◆ 本文
◇ ◇ ◇ ◇ ◇ ◇ ◇
第45週は、それぞれ管轄の保健所で注意報レベルを超えている地域が3箇所(1道2県)ありました。
流行の型はAH3亜型・AH1pdm09
また、直近の5週間(2016年第41週~2016年第45週)ではAH3亜型の検出割合が多く、次いでAH1pdm09でした。
AH3亜型はいわゆるA香港型のこと、
AH1pdm09は2009年に世界的にパンデミックを起こした新型インフルエンザのことです。
インフルエンザの型については、こちらの記事で詳しく解説していますので、ご参考にどうぞ。
冬季に流行るインフルエンザの感染経路 A型、B型、新型を詳しく解説
今シーズンのワクチン株は、新しく「B型」が追加され、「4価のワクチン」となっています。
ワクチン株とは、簡単にいうとワクチンのもとになるインフルエンザ菌の種のことです。
◇ ◇ ◇ ◇ ◇ ◇ ◇
◆ 記録一覧
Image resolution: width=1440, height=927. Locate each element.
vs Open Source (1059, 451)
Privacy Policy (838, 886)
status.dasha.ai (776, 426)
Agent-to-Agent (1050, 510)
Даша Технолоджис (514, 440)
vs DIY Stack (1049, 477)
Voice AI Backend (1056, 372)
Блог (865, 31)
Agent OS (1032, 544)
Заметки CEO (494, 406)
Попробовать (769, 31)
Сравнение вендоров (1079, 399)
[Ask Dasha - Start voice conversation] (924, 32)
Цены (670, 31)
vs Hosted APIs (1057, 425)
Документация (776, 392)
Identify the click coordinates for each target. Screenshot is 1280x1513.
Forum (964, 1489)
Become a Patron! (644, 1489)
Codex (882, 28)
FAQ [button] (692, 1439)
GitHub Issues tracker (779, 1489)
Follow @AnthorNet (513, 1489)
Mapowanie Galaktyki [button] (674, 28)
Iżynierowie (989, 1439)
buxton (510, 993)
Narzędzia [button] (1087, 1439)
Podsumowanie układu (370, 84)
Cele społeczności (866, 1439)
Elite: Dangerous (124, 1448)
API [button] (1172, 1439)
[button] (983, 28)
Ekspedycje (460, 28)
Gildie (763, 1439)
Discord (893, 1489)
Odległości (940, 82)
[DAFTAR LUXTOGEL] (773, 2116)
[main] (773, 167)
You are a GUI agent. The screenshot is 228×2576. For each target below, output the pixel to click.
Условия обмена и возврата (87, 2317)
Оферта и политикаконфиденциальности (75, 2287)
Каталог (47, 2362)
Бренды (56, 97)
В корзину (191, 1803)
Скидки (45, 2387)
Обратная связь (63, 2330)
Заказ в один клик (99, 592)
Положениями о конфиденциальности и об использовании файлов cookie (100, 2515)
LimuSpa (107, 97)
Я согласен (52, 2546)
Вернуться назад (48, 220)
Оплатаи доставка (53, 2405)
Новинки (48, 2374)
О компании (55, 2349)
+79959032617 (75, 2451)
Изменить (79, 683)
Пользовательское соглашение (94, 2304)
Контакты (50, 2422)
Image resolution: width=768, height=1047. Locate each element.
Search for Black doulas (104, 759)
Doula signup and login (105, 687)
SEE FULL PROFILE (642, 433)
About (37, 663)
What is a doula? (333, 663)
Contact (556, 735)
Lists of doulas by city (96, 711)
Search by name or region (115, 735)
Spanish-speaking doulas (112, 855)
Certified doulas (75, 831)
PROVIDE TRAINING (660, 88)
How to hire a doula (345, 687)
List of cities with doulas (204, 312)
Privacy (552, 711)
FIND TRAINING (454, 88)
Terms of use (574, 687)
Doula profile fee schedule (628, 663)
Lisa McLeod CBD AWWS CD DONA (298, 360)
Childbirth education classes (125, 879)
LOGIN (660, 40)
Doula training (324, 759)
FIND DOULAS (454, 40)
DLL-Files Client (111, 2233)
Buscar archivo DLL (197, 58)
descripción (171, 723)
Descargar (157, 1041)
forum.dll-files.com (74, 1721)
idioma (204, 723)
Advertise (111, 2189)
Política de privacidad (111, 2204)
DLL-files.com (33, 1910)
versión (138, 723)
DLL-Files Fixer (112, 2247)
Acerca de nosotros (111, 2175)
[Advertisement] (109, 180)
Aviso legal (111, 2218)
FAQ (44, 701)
◇ ◇ ◇ ◇ ◇ ◇ ◇
◆ 課題について
インフルエンザの流行についての本文全体を、一字も変えずに出力してください。 記録はここでは使いません。

◆ 解答例
第45週は、それぞれ管轄の保健所で注意報レベルを超えている地域が3箇所(1道2県)ありました。
流行の型はAH3亜型・AH1pdm09
また、直近の5週間(2016年第41週~2016年第45週)ではAH3亜型の検出割合が多く、次いでAH1pdm09でした。
AH3亜型はいわゆるA香港型のこと、
AH1pdm09は2009年に世界的にパンデミックを起こした新型インフルエンザのことです。
インフルエンザの型については、こちらの記事で詳しく解説していますので、ご参考にどうぞ。
冬季に流行るインフルエンザの感染経路 A型、B型、新型を詳しく解説
今シーズンのワクチン株は、新しく「B型」が追加され、「4価のワクチン」となっています。
ワクチン株とは、簡単にいうとワクチンのもとになるインフルエンザ菌の種のことです。